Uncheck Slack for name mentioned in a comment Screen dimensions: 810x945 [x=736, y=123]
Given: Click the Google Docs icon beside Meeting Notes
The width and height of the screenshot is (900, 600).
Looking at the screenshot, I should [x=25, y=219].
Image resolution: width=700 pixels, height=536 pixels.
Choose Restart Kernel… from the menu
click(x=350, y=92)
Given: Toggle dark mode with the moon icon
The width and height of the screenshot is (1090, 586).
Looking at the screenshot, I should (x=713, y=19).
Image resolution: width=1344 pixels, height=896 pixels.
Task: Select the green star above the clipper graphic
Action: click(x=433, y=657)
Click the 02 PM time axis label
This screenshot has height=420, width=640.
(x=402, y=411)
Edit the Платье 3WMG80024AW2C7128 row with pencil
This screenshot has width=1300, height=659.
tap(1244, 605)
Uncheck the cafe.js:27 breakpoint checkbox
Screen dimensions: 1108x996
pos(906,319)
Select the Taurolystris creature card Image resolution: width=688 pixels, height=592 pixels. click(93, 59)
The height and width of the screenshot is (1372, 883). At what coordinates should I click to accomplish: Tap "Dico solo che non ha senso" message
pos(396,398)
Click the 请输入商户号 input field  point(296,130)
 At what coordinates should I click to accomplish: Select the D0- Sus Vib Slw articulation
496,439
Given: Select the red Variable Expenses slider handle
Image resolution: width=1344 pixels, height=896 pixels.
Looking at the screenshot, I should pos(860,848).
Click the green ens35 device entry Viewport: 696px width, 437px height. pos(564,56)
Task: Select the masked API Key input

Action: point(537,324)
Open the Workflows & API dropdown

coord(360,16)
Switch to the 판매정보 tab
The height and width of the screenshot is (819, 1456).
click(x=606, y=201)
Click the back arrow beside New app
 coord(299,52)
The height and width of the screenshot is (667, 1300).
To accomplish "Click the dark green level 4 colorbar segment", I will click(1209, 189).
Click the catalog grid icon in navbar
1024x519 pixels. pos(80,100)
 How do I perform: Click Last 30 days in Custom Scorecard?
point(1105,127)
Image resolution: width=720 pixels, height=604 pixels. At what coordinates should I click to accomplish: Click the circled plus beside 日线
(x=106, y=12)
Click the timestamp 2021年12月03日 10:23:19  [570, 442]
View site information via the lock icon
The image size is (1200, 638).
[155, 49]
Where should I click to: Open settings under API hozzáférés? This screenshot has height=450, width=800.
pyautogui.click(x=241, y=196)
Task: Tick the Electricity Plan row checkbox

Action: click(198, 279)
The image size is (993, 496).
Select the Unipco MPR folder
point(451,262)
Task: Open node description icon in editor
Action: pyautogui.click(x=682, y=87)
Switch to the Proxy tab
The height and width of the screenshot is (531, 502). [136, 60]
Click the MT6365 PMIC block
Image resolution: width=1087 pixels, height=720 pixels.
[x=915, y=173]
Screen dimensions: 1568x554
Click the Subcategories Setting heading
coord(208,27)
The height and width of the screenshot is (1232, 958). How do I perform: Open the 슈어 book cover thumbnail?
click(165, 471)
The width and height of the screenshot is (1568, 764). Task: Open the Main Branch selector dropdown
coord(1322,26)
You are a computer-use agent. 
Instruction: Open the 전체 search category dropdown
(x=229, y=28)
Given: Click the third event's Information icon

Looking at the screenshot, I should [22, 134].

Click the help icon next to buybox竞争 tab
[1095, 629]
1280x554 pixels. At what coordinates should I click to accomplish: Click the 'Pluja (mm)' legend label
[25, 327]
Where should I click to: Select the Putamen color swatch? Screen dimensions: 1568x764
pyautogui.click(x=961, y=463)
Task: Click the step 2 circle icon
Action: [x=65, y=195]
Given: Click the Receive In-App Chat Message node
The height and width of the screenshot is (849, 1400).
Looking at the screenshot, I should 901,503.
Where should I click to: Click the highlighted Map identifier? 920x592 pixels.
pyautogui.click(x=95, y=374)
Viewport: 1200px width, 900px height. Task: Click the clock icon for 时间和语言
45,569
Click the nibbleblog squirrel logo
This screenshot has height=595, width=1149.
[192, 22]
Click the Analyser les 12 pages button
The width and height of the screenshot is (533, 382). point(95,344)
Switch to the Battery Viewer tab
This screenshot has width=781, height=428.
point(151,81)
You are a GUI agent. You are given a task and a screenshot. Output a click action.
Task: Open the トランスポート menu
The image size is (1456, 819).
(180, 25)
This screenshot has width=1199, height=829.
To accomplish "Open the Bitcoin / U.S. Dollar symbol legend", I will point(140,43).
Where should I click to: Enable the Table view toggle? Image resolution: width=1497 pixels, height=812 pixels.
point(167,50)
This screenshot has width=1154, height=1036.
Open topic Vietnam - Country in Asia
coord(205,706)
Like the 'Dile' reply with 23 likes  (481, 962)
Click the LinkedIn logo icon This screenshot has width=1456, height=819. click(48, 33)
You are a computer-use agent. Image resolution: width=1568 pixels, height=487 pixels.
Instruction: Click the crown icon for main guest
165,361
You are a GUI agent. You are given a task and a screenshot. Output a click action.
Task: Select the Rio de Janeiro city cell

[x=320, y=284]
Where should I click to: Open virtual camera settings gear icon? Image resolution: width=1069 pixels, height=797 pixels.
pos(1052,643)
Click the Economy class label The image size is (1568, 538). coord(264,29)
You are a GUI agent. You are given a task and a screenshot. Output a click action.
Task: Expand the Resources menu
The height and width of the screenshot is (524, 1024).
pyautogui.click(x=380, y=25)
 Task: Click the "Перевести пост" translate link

* **DIRECTIONS FOR THIS TASK**
Quote the listing above word for word, from its first line to its last.

* **EXERCISE RESPONSE**
Uncheck Slack for name mentioned in a comment Screen dimensions: 810x945 [x=736, y=123]
Given: Click the Google Docs icon beside Meeting Notes
The width and height of the screenshot is (900, 600).
Looking at the screenshot, I should [x=25, y=219].
Image resolution: width=700 pixels, height=536 pixels.
Choose Restart Kernel… from the menu
click(x=350, y=92)
Given: Toggle dark mode with the moon icon
The width and height of the screenshot is (1090, 586).
Looking at the screenshot, I should (x=713, y=19).
Image resolution: width=1344 pixels, height=896 pixels.
Task: Select the green star above the clipper graphic
Action: click(x=433, y=657)
Click the 02 PM time axis label
This screenshot has height=420, width=640.
(x=402, y=411)
Edit the Платье 3WMG80024AW2C7128 row with pencil
This screenshot has width=1300, height=659.
tap(1244, 605)
Uncheck the cafe.js:27 breakpoint checkbox
Screen dimensions: 1108x996
pos(906,319)
Select the Taurolystris creature card Image resolution: width=688 pixels, height=592 pixels. click(93, 59)
The height and width of the screenshot is (1372, 883). At what coordinates should I click to accomplish: Tap "Dico solo che non ha senso" message
pos(396,398)
Click the 请输入商户号 input field  point(296,130)
 At what coordinates should I click to accomplish: Select the D0- Sus Vib Slw articulation
496,439
Given: Select the red Variable Expenses slider handle
Image resolution: width=1344 pixels, height=896 pixels.
Looking at the screenshot, I should pos(860,848).
Click the green ens35 device entry Viewport: 696px width, 437px height. pos(564,56)
Task: Select the masked API Key input

Action: point(537,324)
Open the Workflows & API dropdown

coord(360,16)
Switch to the 판매정보 tab
The height and width of the screenshot is (819, 1456).
click(x=606, y=201)
Click the back arrow beside New app
 coord(299,52)
The height and width of the screenshot is (667, 1300).
To accomplish "Click the dark green level 4 colorbar segment", I will click(1209, 189).
Click the catalog grid icon in navbar
1024x519 pixels. pos(80,100)
 How do I perform: Click Last 30 days in Custom Scorecard?
point(1105,127)
Image resolution: width=720 pixels, height=604 pixels. At what coordinates should I click to accomplish: Click the circled plus beside 日线
(x=106, y=12)
Click the timestamp 2021年12月03日 10:23:19  [570, 442]
View site information via the lock icon
The image size is (1200, 638).
[155, 49]
Where should I click to: Open settings under API hozzáférés? This screenshot has height=450, width=800.
pyautogui.click(x=241, y=196)
Task: Tick the Electricity Plan row checkbox

Action: click(198, 279)
The image size is (993, 496).
Select the Unipco MPR folder
point(451,262)
Task: Open node description icon in editor
Action: pyautogui.click(x=682, y=87)
Switch to the Proxy tab
The height and width of the screenshot is (531, 502). [136, 60]
Click the MT6365 PMIC block
Image resolution: width=1087 pixels, height=720 pixels.
[x=915, y=173]
Screen dimensions: 1568x554
Click the Subcategories Setting heading
coord(208,27)
The height and width of the screenshot is (1232, 958). How do I perform: Open the 슈어 book cover thumbnail?
click(165, 471)
The width and height of the screenshot is (1568, 764). Task: Open the Main Branch selector dropdown
coord(1322,26)
You are a computer-use agent. 
Instruction: Open the 전체 search category dropdown
(x=229, y=28)
Given: Click the third event's Information icon

Looking at the screenshot, I should [22, 134].

Click the help icon next to buybox竞争 tab
[1095, 629]
1280x554 pixels. At what coordinates should I click to accomplish: Click the 'Pluja (mm)' legend label
[25, 327]
Where should I click to: Select the Putamen color swatch? Screen dimensions: 1568x764
pyautogui.click(x=961, y=463)
Task: Click the step 2 circle icon
Action: [x=65, y=195]
Given: Click the Receive In-App Chat Message node
The height and width of the screenshot is (849, 1400).
Looking at the screenshot, I should 901,503.
Where should I click to: Click the highlighted Map identifier? 920x592 pixels.
pyautogui.click(x=95, y=374)
Viewport: 1200px width, 900px height. Task: Click the clock icon for 时间和语言
45,569
Click the nibbleblog squirrel logo
This screenshot has height=595, width=1149.
[192, 22]
Click the Analyser les 12 pages button
The width and height of the screenshot is (533, 382). point(95,344)
Switch to the Battery Viewer tab
This screenshot has width=781, height=428.
point(151,81)
You are a GUI agent. You are given a task and a screenshot. Output a click action.
Task: Open the トランスポート menu
The image size is (1456, 819).
(180, 25)
This screenshot has width=1199, height=829.
To accomplish "Open the Bitcoin / U.S. Dollar symbol legend", I will point(140,43).
Where should I click to: Enable the Table view toggle? Image resolution: width=1497 pixels, height=812 pixels.
point(167,50)
This screenshot has width=1154, height=1036.
Open topic Vietnam - Country in Asia
coord(205,706)
Like the 'Dile' reply with 23 likes  (481, 962)
Click the LinkedIn logo icon This screenshot has width=1456, height=819. click(48, 33)
You are a computer-use agent. Image resolution: width=1568 pixels, height=487 pixels.
Instruction: Click the crown icon for main guest
165,361
You are a GUI agent. You are given a task and a screenshot. Output a click action.
Task: Select the Rio de Janeiro city cell

[x=320, y=284]
Where should I click to: Open virtual camera settings gear icon? Image resolution: width=1069 pixels, height=797 pixels.
pos(1052,643)
Click the Economy class label The image size is (1568, 538). coord(264,29)
You are a GUI agent. You are given a task and a screenshot. Output a click action.
Task: Expand the Resources menu
The height and width of the screenshot is (524, 1024).
pyautogui.click(x=380, y=25)
 Task: Click the "Перевести пост" translate link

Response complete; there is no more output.